**Stated problem A:**
In the Nitro native implementation rules, why shouldn't native code reject a cross-platform configuration when the current backend ignores an optional preference, and what should it do instead? Answer in one to three sentences.
**Stated problem B:**
Resume the Nitro native implementation rules after the final line shown, keeping the same style.

**Page excerpt:**

**********

Nitro Native Implementation Rules
- Check Nitro's current minimum requirements before debugging weird build failures. Current Nitro docs list React Native 0.75+, Xcode 16.4+, Swift 5.9+, Android
compileSdkVersion 34+, and NDK 27+; Nitro Views currently require React Native 0.78+ and the New Architecture.
- Every native HybridObject implementation must implement or inherit from the generated
Hybrid*Spec for that platform. Never implement a standalone native class and expect Nitro to discover it.
- Make native implementation classes
final by default unless inheritance is genuinely required. This is especially true for Swift and Kotlin HybridObjects.
- Keep top-level native types in separate files. Nest only truly local private helpers.
- Validate invalid inputs and required unsupported behavior early. Do not reject cross-platform configuration just because the current native backend ignores an optional preference. If the operation still does its core job, ignore or degrade the preference and report support through capabilities or resolved state.
- Do not silently swallow real failures. Throw, reject a Promise, or emit through an explicit error callback/listener when the requested outcome cannot be delivered.
- Prefer Nitro/runtime errors or language-native exceptions that surface cleanly to JS. Avoid Objective-C-style
NSError public paths unless the generated API specifically requires it.
- For Android context access, use
NitroModules.applicationContext lazily and throw a clear error if it is unavailable.
- Use the native Promise helper that matches the platform threading model. In Swift, prefer
Promise.parallel(queue) for DispatchQueue-based work such as AVFoundation/session operations, and use Promise.async only when wrapping Swift async/await or Task-based APIs.

**********

**Provided information:**
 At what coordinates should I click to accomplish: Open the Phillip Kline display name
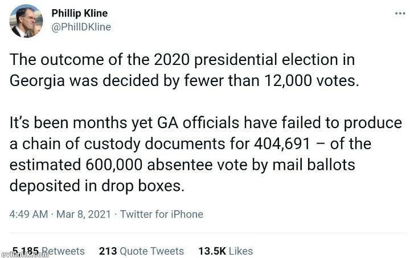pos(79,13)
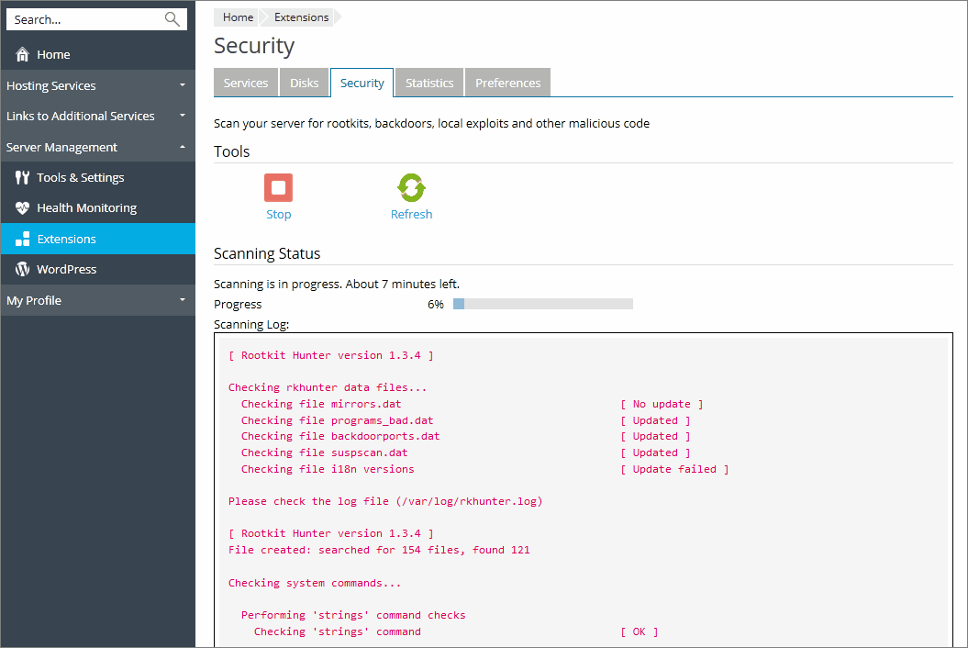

**********

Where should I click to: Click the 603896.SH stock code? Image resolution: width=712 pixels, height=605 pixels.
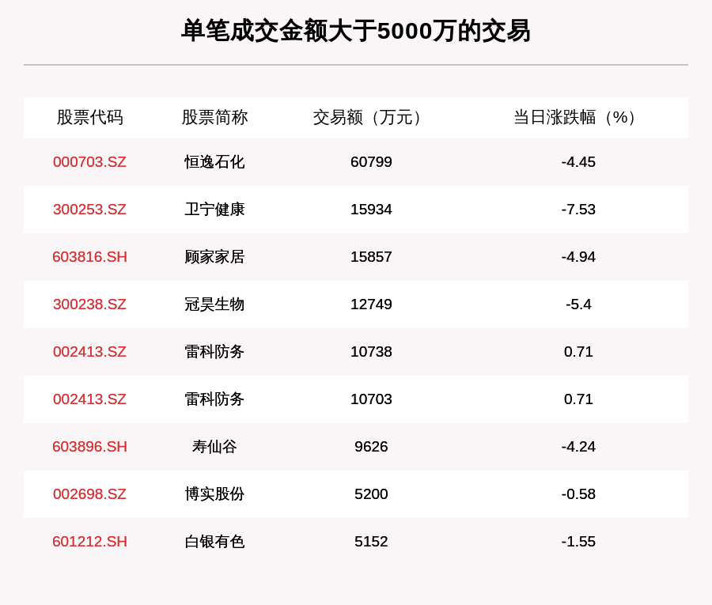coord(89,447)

**********

**Response A:**
Rejecting it isn't warranted when the operation can still do its core job. The code should instead ignore or degrade the preference and report support through capabilities or resolved state.

**Response B:**
- Implement
memorySize for HybridObjects that own native resources or large allocations so the JS VM can collect them under memory pressure.
- For Nitro Views, implement
prepareForRecycle when the view owns state that should be reset before reuse.
- Mix C++ HybridObjects with Swift/Kotlin HybridObjects in one library. Use C++ for shared or hot code, such as OpenCV/frame processing/storage engines, and Swift/Kotlin for platform services, permissions, file paths, camera/session APIs, and OS integration.
- C++ HybridObjects can accept Swift/Kotlin-implemented HybridObjects and call their generated C++ spec API. Example: a C++
StorageFactory can accept a Swift/Kotlin PlatformContext and call getTemporaryDirectory() or writeFile(...) through the generated C++ interface. C++ can access only the public spec API, not private Swift/Kotlin fields.
- Do not rely on Swift/Kotlin calling into C++-implemented HybridObjects unless current Nitrogen support has been verified for that direction.
Nitro Testing Rules
- Prefer behavior tests over type-shape tests. Nitrogen already enforces specs at compile time, so tests should cover real feature behavior, inputs, settings, failure paths, and order-of-execution cases.
- Use
react-native-harness when available for end-to-end testing in a real React Native environment. For native-heavy libraries, prefer real-device or CI device-farm coverage for the API surface that depends on hardware or OS behavior.
Ask First — Before Doing Anything
First, determine what the user wants to do:
"Are you creating a new Nitro Module library from scratch, or adding a new HybridObject to an existing library?"
If creating a new library — ask all of these before any command:
- Library name — What should the library be called? (e.g.
react-native-math)
- Monorepo with
packages/ folder — Should the library live in packages/<name> inside a monorepo? (Strongly recommended — default: yes)
- Example app — Should an example app be created to test the module, and where should it live? (Recommended — default: yes;
apps/example when multiple examples are needed or likely, example only for a small single-example repo that should stay close to generated RN config)
- Native languages — Which platforms and languages?
- iOS:
swift (default) or cpp
- Android:
kotlin (default) or cpp
- Cross-platform C++ only: both
cpp
- Module purpose — Briefly describe what the module does so the correct spec methods can be designed
Do not proceed past Step 1 of the build sequence until all five questions are answered.
If adding a HybridObject to an existing library — ask only:
- HybridObject name — What should the new HybridObject be called? (e.g.
Camera, Crypto)
- Native languages — iOS:
swift or cpp? Android: kotlin or cpp?
- Purpose — What does this HybridObject do?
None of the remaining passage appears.